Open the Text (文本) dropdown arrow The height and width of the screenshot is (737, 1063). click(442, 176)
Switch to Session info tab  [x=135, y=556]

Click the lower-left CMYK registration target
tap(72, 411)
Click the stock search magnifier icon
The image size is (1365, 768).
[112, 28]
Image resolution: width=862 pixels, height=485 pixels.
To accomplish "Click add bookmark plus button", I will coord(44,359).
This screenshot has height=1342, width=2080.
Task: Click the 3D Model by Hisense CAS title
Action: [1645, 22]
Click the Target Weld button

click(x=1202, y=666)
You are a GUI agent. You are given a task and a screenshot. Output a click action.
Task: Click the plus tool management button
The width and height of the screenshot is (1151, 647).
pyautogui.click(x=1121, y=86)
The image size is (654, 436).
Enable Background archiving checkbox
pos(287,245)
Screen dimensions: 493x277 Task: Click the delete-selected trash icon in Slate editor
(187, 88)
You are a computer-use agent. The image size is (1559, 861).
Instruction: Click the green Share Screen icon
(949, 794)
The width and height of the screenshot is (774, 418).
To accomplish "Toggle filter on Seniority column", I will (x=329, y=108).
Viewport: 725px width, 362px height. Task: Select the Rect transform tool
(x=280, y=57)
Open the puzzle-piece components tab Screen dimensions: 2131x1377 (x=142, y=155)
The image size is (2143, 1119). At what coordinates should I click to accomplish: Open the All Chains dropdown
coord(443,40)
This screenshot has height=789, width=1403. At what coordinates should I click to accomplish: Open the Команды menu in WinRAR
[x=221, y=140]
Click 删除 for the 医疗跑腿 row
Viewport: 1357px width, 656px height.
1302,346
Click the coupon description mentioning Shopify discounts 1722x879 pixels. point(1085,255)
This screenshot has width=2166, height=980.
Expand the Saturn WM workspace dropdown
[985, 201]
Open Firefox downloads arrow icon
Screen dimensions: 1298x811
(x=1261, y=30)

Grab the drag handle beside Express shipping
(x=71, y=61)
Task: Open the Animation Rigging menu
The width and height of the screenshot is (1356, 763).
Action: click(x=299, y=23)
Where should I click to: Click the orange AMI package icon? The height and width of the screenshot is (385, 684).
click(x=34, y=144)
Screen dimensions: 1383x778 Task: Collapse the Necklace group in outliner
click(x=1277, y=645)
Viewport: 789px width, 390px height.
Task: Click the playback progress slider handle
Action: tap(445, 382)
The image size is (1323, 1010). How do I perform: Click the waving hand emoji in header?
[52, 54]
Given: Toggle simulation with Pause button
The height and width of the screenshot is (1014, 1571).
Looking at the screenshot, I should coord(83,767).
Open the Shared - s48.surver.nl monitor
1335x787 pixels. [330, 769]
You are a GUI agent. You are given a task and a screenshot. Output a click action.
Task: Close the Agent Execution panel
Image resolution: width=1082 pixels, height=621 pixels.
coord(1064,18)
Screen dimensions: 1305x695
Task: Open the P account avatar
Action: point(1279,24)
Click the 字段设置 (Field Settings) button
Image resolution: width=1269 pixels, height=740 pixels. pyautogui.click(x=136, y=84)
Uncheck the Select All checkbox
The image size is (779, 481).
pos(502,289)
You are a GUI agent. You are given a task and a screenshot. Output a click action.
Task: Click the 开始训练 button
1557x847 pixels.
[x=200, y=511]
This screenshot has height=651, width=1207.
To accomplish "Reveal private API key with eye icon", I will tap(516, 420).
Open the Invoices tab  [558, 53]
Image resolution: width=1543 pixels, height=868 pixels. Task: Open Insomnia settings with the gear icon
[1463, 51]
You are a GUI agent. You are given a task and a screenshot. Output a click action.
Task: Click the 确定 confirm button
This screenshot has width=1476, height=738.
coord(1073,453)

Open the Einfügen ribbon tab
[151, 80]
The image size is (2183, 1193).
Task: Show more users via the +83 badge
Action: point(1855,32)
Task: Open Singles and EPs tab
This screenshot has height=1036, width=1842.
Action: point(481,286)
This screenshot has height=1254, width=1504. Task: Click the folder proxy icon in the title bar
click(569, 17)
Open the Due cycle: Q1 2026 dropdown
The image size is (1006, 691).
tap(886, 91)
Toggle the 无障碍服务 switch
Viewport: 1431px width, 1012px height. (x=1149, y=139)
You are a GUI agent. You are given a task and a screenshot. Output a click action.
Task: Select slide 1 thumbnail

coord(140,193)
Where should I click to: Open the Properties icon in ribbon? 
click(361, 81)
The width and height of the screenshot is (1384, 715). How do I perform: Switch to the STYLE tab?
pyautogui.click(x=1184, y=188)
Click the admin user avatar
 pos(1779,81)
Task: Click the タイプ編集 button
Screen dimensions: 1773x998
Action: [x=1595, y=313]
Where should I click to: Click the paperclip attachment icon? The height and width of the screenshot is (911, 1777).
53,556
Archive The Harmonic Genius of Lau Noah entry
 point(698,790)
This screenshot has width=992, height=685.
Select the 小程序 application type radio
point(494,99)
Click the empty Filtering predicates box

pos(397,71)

## INSTRUCTIONS FOR THE TASK
Every entry above should be retyped exactly as shown.

## WORKED SOLUTION
Open the Text (文本) dropdown arrow The height and width of the screenshot is (737, 1063). click(442, 176)
Switch to Session info tab  [x=135, y=556]

Click the lower-left CMYK registration target
tap(72, 411)
Click the stock search magnifier icon
The image size is (1365, 768).
[112, 28]
Image resolution: width=862 pixels, height=485 pixels.
To accomplish "Click add bookmark plus button", I will coord(44,359).
This screenshot has height=1342, width=2080.
Task: Click the 3D Model by Hisense CAS title
Action: [1645, 22]
Click the Target Weld button

click(x=1202, y=666)
You are a GUI agent. You are given a task and a screenshot. Output a click action.
Task: Click the plus tool management button
The width and height of the screenshot is (1151, 647).
pyautogui.click(x=1121, y=86)
The image size is (654, 436).
Enable Background archiving checkbox
pos(287,245)
Screen dimensions: 493x277 Task: Click the delete-selected trash icon in Slate editor
(187, 88)
You are a computer-use agent. The image size is (1559, 861).
Instruction: Click the green Share Screen icon
(949, 794)
The width and height of the screenshot is (774, 418).
To accomplish "Toggle filter on Seniority column", I will (x=329, y=108).
Viewport: 725px width, 362px height. Task: Select the Rect transform tool
(x=280, y=57)
Open the puzzle-piece components tab Screen dimensions: 2131x1377 (x=142, y=155)
The image size is (2143, 1119). At what coordinates should I click to accomplish: Open the All Chains dropdown
coord(443,40)
This screenshot has height=789, width=1403. At what coordinates should I click to accomplish: Open the Команды menu in WinRAR
[x=221, y=140]
Click 删除 for the 医疗跑腿 row
Viewport: 1357px width, 656px height.
1302,346
Click the coupon description mentioning Shopify discounts 1722x879 pixels. point(1085,255)
This screenshot has width=2166, height=980.
Expand the Saturn WM workspace dropdown
[985, 201]
Open Firefox downloads arrow icon
Screen dimensions: 1298x811
(x=1261, y=30)

Grab the drag handle beside Express shipping
(x=71, y=61)
Task: Open the Animation Rigging menu
The width and height of the screenshot is (1356, 763).
Action: click(x=299, y=23)
Where should I click to: Click the orange AMI package icon? The height and width of the screenshot is (385, 684).
click(x=34, y=144)
Screen dimensions: 1383x778 Task: Collapse the Necklace group in outliner
click(x=1277, y=645)
Viewport: 789px width, 390px height.
Task: Click the playback progress slider handle
Action: tap(445, 382)
The image size is (1323, 1010). How do I perform: Click the waving hand emoji in header?
[52, 54]
Given: Toggle simulation with Pause button
The height and width of the screenshot is (1014, 1571).
Looking at the screenshot, I should coord(83,767).
Open the Shared - s48.surver.nl monitor
1335x787 pixels. [330, 769]
You are a GUI agent. You are given a task and a screenshot. Output a click action.
Task: Close the Agent Execution panel
Image resolution: width=1082 pixels, height=621 pixels.
coord(1064,18)
Screen dimensions: 1305x695
Task: Open the P account avatar
Action: point(1279,24)
Click the 字段设置 (Field Settings) button
Image resolution: width=1269 pixels, height=740 pixels. pyautogui.click(x=136, y=84)
Uncheck the Select All checkbox
The image size is (779, 481).
pos(502,289)
You are a GUI agent. You are given a task and a screenshot. Output a click action.
Task: Click the 开始训练 button
1557x847 pixels.
[x=200, y=511]
This screenshot has height=651, width=1207.
To accomplish "Reveal private API key with eye icon", I will tap(516, 420).
Open the Invoices tab  [558, 53]
Image resolution: width=1543 pixels, height=868 pixels. Task: Open Insomnia settings with the gear icon
[1463, 51]
You are a GUI agent. You are given a task and a screenshot. Output a click action.
Task: Click the 确定 confirm button
This screenshot has width=1476, height=738.
coord(1073,453)

Open the Einfügen ribbon tab
[151, 80]
The image size is (2183, 1193).
Task: Show more users via the +83 badge
Action: point(1855,32)
Task: Open Singles and EPs tab
This screenshot has height=1036, width=1842.
Action: point(481,286)
This screenshot has height=1254, width=1504. Task: Click the folder proxy icon in the title bar
click(569, 17)
Open the Due cycle: Q1 2026 dropdown
The image size is (1006, 691).
tap(886, 91)
Toggle the 无障碍服务 switch
Viewport: 1431px width, 1012px height. (x=1149, y=139)
You are a GUI agent. You are given a task and a screenshot. Output a click action.
Task: Select slide 1 thumbnail

coord(140,193)
Where should I click to: Open the Properties icon in ribbon? 
click(361, 81)
The width and height of the screenshot is (1384, 715). How do I perform: Switch to the STYLE tab?
pyautogui.click(x=1184, y=188)
Click the admin user avatar
 pos(1779,81)
Task: Click the タイプ編集 button
Screen dimensions: 1773x998
Action: [x=1595, y=313]
Where should I click to: Click the paperclip attachment icon? The height and width of the screenshot is (911, 1777).
53,556
Archive The Harmonic Genius of Lau Noah entry
 point(698,790)
This screenshot has width=992, height=685.
Select the 小程序 application type radio
point(494,99)
Click the empty Filtering predicates box

pos(397,71)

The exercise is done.